State v. Ellis
This text of 335 Or. App. 267 (State v. Ellis) is published on Counsel Stack Legal Research, covering Court of Appeals of Oregon primary law. Counsel Stack provides free access to over 12 million legal documents including statutes, case law, regulations, and constitutions.
Opinion
No. 688 September 25, 2024 267
This is a nonprecedential memorandum opinion pursuant to ORAP 10.30 and may not be cited except as provided in ORAP 10.30(1).

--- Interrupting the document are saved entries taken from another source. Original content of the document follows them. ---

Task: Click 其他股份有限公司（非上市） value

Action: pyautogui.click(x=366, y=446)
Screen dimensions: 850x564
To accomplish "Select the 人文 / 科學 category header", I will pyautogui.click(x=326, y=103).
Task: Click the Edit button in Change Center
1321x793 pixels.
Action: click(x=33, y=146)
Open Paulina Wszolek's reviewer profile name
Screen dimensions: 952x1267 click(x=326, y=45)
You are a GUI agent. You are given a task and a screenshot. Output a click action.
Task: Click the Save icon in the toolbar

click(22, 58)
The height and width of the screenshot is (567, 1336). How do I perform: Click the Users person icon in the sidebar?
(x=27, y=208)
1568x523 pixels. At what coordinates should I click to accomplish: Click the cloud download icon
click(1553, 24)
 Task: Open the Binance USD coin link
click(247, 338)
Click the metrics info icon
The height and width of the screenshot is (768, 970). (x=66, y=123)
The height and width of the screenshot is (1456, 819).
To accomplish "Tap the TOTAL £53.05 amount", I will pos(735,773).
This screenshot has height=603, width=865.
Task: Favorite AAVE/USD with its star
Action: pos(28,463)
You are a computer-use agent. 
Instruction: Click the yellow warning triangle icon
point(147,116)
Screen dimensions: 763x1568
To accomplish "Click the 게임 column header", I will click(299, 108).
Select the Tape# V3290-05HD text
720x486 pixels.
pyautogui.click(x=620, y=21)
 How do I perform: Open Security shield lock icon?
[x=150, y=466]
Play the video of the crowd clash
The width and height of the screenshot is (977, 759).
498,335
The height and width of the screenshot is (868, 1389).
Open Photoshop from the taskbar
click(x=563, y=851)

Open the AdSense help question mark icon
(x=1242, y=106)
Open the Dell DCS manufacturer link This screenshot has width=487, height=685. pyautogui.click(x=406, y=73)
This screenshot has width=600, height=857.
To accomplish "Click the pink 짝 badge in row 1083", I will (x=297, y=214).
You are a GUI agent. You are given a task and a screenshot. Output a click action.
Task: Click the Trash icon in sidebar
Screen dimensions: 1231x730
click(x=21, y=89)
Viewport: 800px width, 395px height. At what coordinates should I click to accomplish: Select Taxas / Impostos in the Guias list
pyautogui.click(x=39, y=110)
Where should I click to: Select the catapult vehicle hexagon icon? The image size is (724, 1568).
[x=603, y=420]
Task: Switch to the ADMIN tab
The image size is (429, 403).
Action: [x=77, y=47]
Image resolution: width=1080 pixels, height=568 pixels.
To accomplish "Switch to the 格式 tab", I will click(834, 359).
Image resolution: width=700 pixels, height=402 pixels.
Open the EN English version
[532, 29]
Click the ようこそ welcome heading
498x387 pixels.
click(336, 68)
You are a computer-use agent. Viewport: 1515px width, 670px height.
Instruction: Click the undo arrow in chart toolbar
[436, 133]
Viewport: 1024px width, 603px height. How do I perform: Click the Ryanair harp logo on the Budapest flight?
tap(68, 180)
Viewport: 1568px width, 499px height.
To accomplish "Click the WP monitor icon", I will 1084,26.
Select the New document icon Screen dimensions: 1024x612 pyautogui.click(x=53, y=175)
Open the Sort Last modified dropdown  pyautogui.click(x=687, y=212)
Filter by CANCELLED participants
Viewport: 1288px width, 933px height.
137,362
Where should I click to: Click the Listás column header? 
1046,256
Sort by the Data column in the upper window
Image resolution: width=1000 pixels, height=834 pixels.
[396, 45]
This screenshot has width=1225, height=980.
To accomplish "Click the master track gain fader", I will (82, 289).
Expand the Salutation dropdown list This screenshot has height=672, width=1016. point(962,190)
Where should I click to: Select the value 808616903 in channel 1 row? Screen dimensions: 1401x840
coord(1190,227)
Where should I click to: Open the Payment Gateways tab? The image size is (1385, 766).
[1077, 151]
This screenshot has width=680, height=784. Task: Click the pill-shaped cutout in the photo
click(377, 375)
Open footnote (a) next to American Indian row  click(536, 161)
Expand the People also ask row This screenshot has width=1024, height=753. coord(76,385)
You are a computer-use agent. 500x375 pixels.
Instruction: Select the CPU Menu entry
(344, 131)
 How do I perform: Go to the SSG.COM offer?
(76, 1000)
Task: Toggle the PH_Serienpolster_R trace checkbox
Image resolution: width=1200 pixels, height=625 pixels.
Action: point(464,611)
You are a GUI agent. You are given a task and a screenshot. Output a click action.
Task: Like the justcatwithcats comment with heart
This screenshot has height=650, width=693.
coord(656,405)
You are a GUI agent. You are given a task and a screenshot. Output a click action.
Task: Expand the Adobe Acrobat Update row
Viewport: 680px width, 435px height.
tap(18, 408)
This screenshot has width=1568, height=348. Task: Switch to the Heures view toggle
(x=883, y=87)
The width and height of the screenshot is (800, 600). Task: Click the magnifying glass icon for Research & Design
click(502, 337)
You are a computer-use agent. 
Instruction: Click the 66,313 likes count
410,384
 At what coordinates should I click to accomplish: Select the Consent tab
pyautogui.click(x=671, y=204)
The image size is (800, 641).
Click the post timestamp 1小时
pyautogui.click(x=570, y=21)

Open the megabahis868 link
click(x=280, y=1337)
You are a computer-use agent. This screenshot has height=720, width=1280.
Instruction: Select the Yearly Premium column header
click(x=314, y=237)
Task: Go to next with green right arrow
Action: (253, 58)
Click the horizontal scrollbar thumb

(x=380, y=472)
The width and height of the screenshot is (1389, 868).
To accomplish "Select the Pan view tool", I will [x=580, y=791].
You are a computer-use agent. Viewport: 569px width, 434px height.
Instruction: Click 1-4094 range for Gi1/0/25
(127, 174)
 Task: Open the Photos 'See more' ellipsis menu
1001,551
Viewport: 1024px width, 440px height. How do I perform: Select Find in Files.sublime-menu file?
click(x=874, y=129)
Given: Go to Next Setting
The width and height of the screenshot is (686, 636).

IN THE COURT OF APPEALS OF THE STATE OF OREGON
STATE OF OREGON, Plaintiff-Respondent, v. CHARLES LEE ELLIS, Defendant-Appellant. Klamath County Circuit Court 21CR41150; A180846
Dan Bunch, Judge Pro Tempore. Submitted August 29, 2024. Ernest G. Lannet, Chief Defender, Criminal Appellate Section, and Kristin A. Carveth, Deputy Public Defender, Office of Public Defense Services, filed the brief for appellant. Ellen F. Rosenblum, Attorney General, Benjamin Gutman, Solicitor General, and Peenesh Shah, Assistant Attorney General, filed the brief for respondent. Before Tookey, Presiding Judge, Egan, Judge, and Kamins, Judge. KAMINS, J. Portion of judgment requiring defendant to pay $500 Chapter 163 fine reversed; otherwise affirmed. 268 State v. Ellis
KAMINS, J. Defendant appeals a judgment of conviction for menacing, ORS 163.190, after he used a gun to threaten a police officer who came to his house to respond to a domestic disturbance. He asserts that the trial court erred in deny- ing his motion for judgment of acquittal on the “imminent physical injury” element of menacing and in imposing fees. We reverse as to the imposition of the fees under former ORS 137.290(2)(b) (2009), repealed by Or Laws 2011, ch 597, § 118; Or Laws 2012, ch 89, § 1, and otherwise affirm. Assuming without deciding that defendant’s chal- lenge to the denial of his motion for judgment of acquittal is preserved, it fails on the merits. The crime of menacing occurs when, “by word or conduct[, a] person intentionally attempts to place another person in fear of imminent serious physical injury.” ORS 163.190(1) (emphasis added). Defendant contends that, because he yelled to the police officer he held at gunpoint that he would shoot her if she moved, any threat was conditioned on the officer moving and was therefore not “imminent.” However, “the word [imminent] does not require that the state prove a threat of immediate injury. It is sufficient if the threatened injury is ‘near at hand,’ ‘impending,’ or ‘menacingly near.’ ” State ex rel Juv. Dept. v. Dompeling, 171 Or App 692, 695, 17 P3d 535 (2000) (quoting Webster’s Third New Int’l Dictionary 1130 (unabridged ed 1993)). Nothing about that definition requires the threat to be unconditional. See id. at 695-96 (youth’s threat that she would stab her mother in her sleep was “imminent” because the threat was made in the evening and mother was likely to go to sleep soon). The officer could not remain motionless for long; thus, the threatened shooting was “near at hand.” In defendant’s second assignment of error, he contends—and the state concedes—that the trial court plainly erred in imposing a $500 “mandatory” fine for a “Chapter 163 crime.” Because “[t]he statute that authorized such an assessment, former ORS 137.290(2)(b) (2009), has long since been repealed,” the trial court plainly erred. State v. McQuiston, 316 Or App 96, 97, 500 P3d 774 (2021) (empha- sis in original). In the interests of justice and judicial econ- omy, we exercise our discretion to correct the error. State v. Nonprecedential Memo Op: 335 Or App 267 (2024) 269
Caro, 278 Or App 162, 163, 373 P3d 1223 (2016) (correcting identical error as plain error and collecting cases). Finally, defendant contends that the trial court plainly erred in assessing $250 for court-appointed attor- ney fees because the court never considered his ability to pay the fee. Because defendant had a strategic reason not to object to the imposition of a fee, however, we decline to exer- cise our discretion to correct the error, if any. Specifically, the trial court granted defendant leniency in imposing only probation and declining to impose community service, but warned him that the court could change its mind if defen- dant disagreed with another term of the sentence. See State v. Drinkwater, 231 Or App 6, 9, 217 P3d 1090 (2009), rev den, 348 Or 13 (2010) (“[I]f this court is required to choose from among competing inferences as to possible strategic reasons for a defendant’s failure to object to a trial court’s ruling, we cannot say that the error is ‘plain’ on the face of the record.”). Portion of judgment requiring defendant to pay $500 Chapter 163 fine reversed; otherwise affirmed.